さすがにこれには腹が立った。青森市内の八甲田山系の樹氷や雪面への蛍光スプレーでの落書き。意味不明の文字のほか、英語や中国語で「誕生日おめでとう」などと書かれていた。
 1月27日付2社面掲載の写真。本来なら色鮮やかなピンク色が逆に毒々しい。
 不届き者は特定されなかったが、中国版ツイッターには「簡体字で書かれているじゃないか」「海外で恥をさらすな」「もう帰ってくるな」などの厳しい批判が書き込まれたという。ちょっぴりだが気が静まった。

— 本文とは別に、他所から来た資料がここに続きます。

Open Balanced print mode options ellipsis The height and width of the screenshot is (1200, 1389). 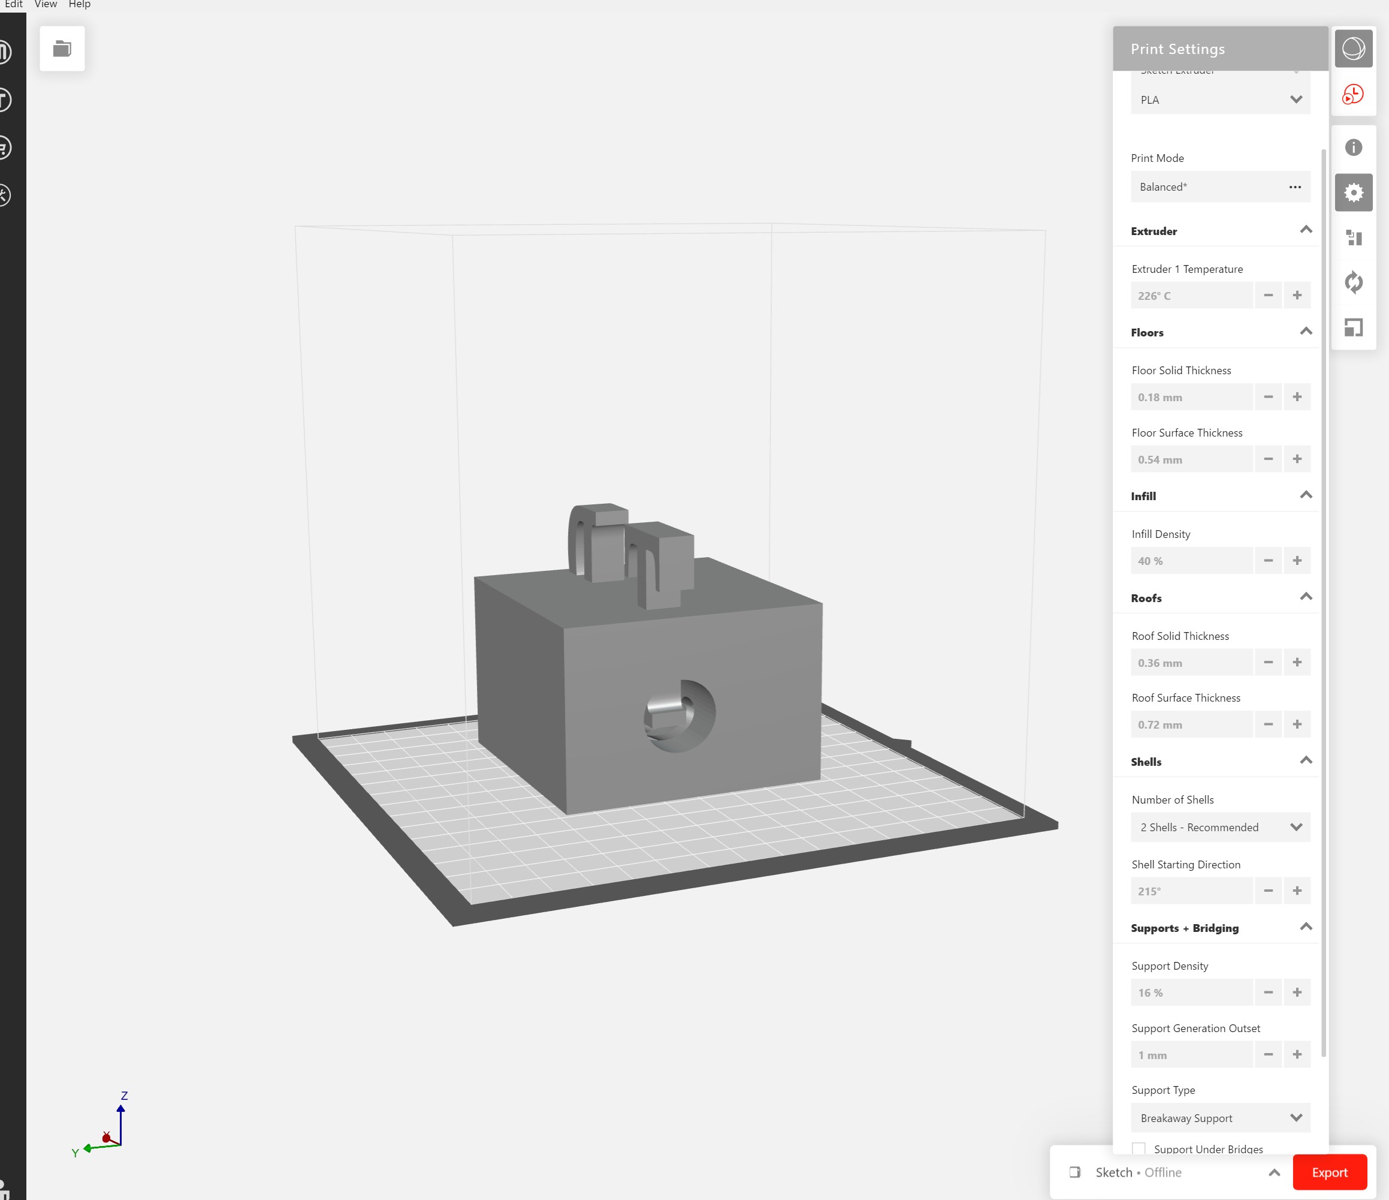(x=1294, y=187)
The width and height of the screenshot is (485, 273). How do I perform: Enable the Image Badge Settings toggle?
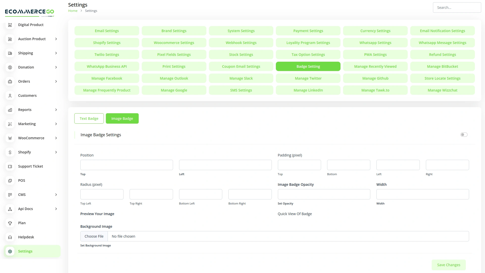[x=464, y=134]
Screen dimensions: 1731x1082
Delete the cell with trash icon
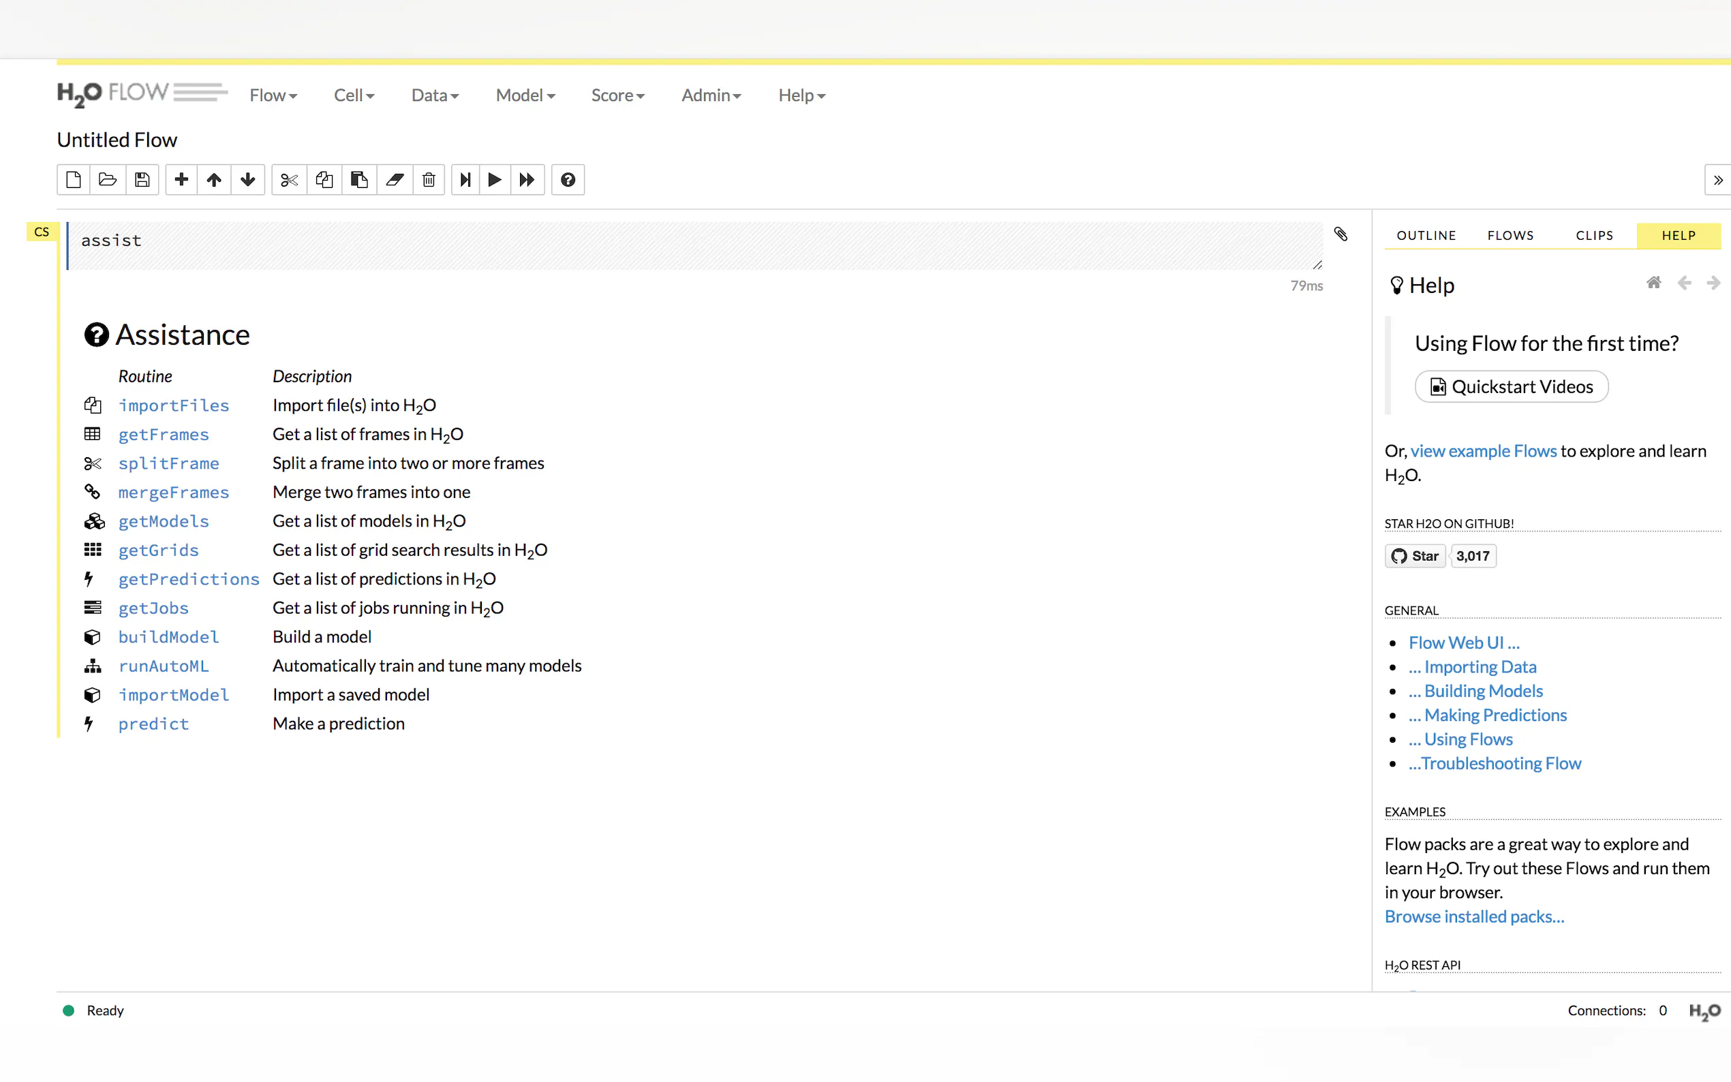coord(429,180)

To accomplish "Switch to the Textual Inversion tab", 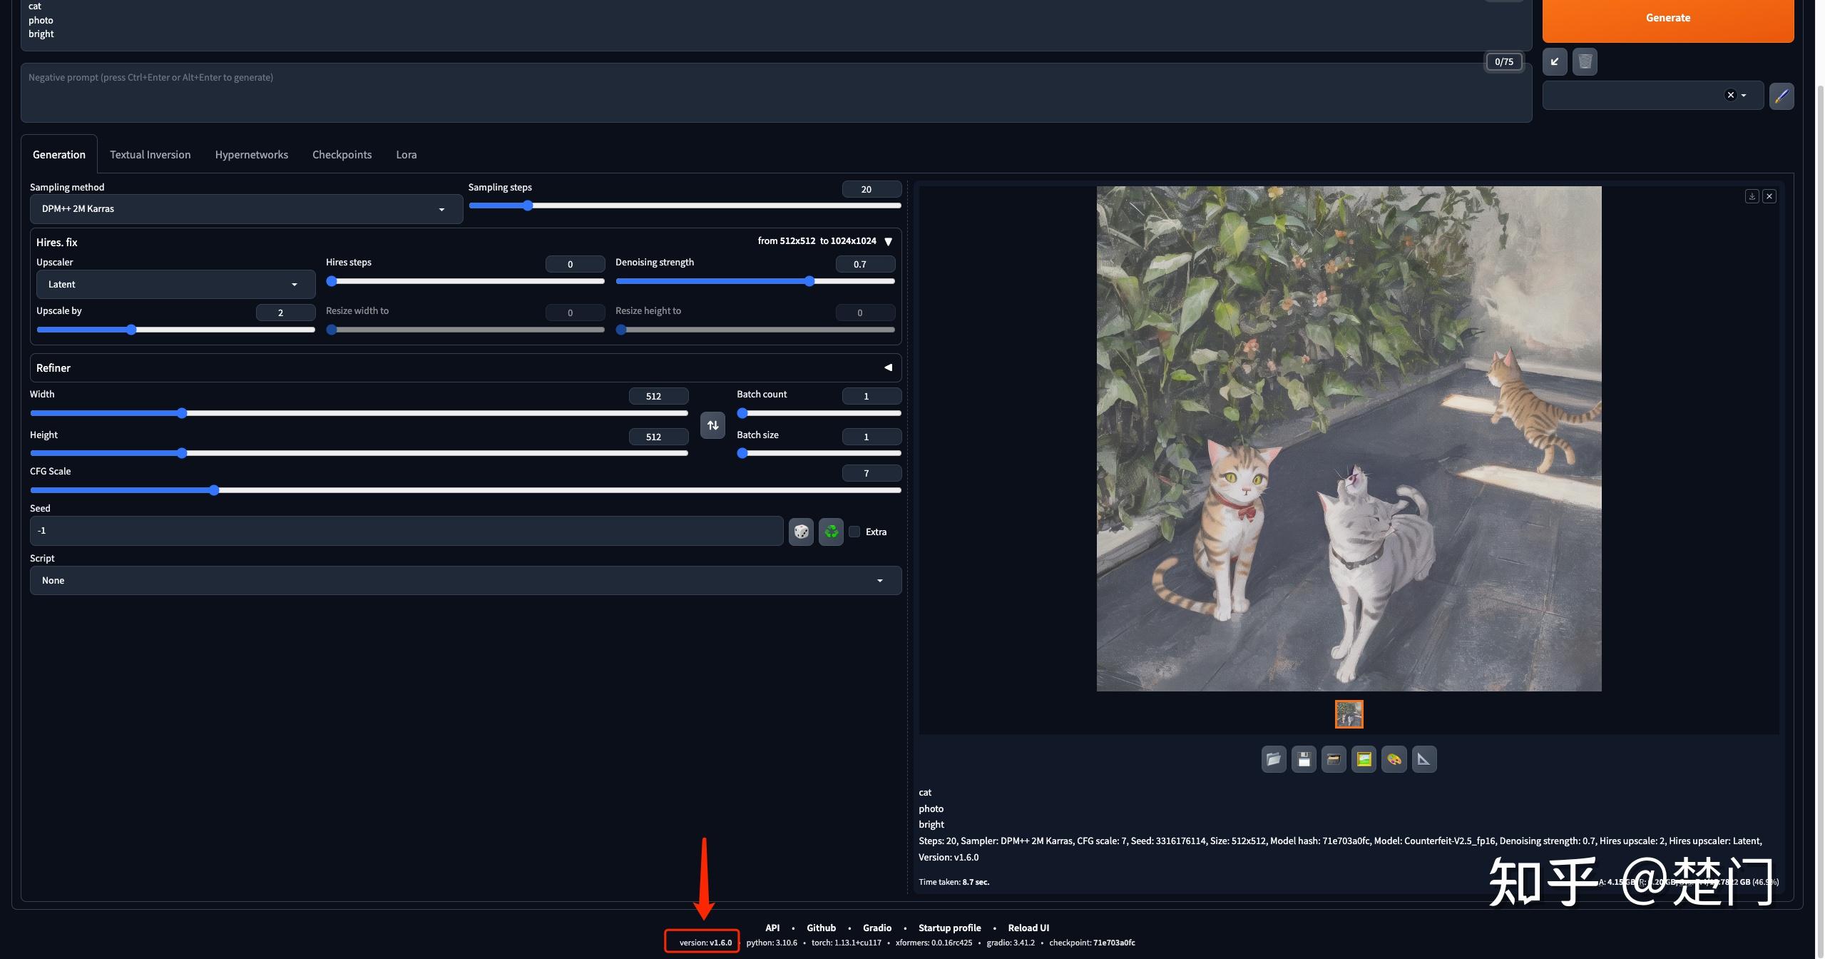I will [x=150, y=154].
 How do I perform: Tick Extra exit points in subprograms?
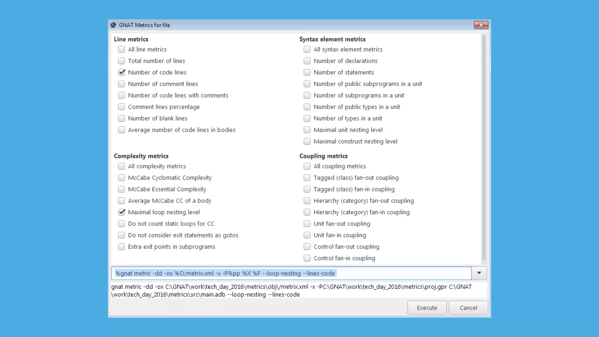click(x=122, y=247)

 青森県の外国人宿泊者の国・地域別割合(昨年1~11月)は、台湾の33%を筆頭に中国26%、韓国12%、米国9%の順。県などは多言語でのマナー順守の呼び掛けを徹底する。当然だろう。
 八甲田山系は青森の冬の観光資源の目玉の一つ。降雪の山道を運転して現場を取材したS記者によると「酸ケ湯温泉まできちんと除雪され、思ったほど難儀しませんでした」とのこと。
 映画「八甲田山」の劇中セリフ「天は我々を見放した」に象徴されるように負のイメージが強い山が、この落書きを転機に「自然の造形美」の地として海外に発信されれば幸いだ。